* Instructions for the task:
What is the number of lines in the entries that contain "will"? Reply with that number only.

* Material to process:

☆ ☆ ☆

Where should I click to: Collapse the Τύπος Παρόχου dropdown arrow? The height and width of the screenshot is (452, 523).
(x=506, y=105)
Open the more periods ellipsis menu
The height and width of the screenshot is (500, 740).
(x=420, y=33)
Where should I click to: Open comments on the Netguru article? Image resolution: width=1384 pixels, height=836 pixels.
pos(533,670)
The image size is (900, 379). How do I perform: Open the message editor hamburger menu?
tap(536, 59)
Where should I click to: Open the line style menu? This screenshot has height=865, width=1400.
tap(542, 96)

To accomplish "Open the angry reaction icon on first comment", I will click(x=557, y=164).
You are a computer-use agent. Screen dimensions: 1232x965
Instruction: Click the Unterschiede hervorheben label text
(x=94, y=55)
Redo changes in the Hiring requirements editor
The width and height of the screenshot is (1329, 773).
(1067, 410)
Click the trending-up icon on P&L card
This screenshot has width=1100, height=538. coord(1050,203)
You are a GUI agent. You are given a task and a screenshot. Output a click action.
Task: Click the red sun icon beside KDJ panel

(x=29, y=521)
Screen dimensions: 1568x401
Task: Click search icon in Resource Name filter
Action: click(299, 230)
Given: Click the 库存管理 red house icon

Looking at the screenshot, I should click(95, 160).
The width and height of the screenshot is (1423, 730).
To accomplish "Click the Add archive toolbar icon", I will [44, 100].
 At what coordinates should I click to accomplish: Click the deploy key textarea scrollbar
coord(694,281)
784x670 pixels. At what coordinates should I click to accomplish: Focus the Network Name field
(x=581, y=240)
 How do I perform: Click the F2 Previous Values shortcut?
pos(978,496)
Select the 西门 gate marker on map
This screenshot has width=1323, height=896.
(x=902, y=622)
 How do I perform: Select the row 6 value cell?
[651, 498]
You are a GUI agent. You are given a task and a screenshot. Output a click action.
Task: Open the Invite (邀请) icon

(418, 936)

☆ ☆ ☆

* Solution to the problem:
2